WORK REQUIRED>
Repeat exactly, and only, the lines below starting at the line that contains "Select the data point at quantity 10" and ending at the line that contains "Click footnote marker", inclusive of both.

====== THE INPUT

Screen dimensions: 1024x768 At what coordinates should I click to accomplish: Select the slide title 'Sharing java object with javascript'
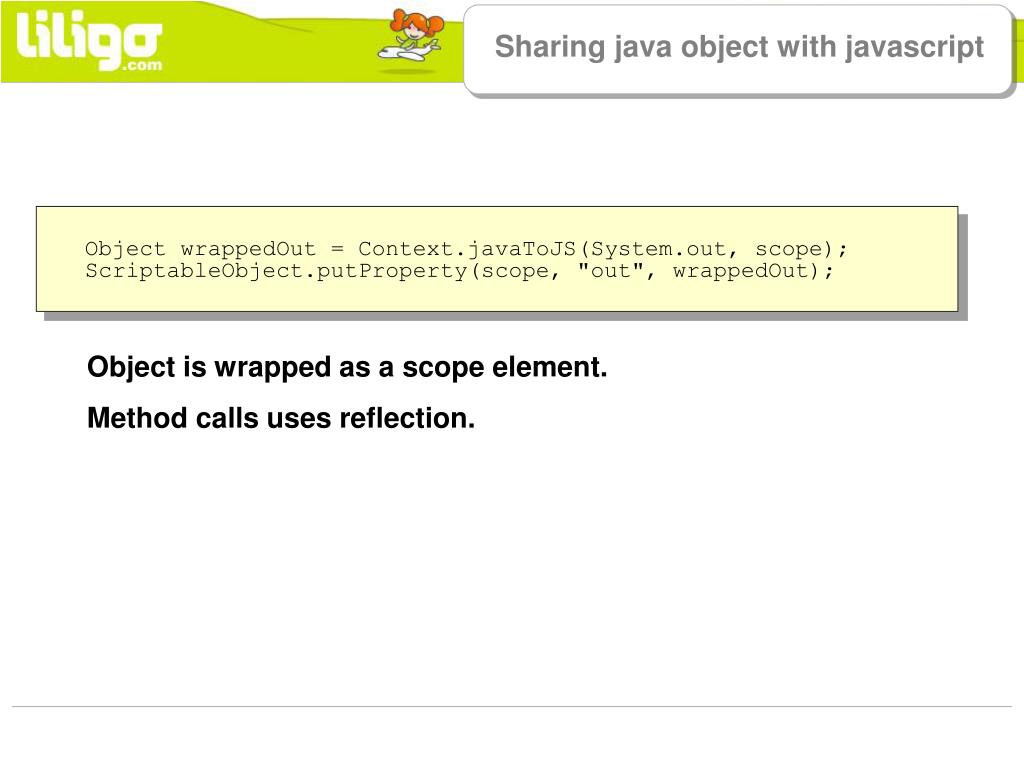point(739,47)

============
====== THE INPUT

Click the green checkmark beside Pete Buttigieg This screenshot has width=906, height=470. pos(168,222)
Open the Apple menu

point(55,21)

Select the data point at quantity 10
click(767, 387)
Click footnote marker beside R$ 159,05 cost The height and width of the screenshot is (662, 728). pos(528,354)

============

RESPONSE TO THIS TASK>
Select the data point at quantity 10
click(767, 387)
Click footnote marker beside R$ 159,05 cost The height and width of the screenshot is (662, 728). pos(528,354)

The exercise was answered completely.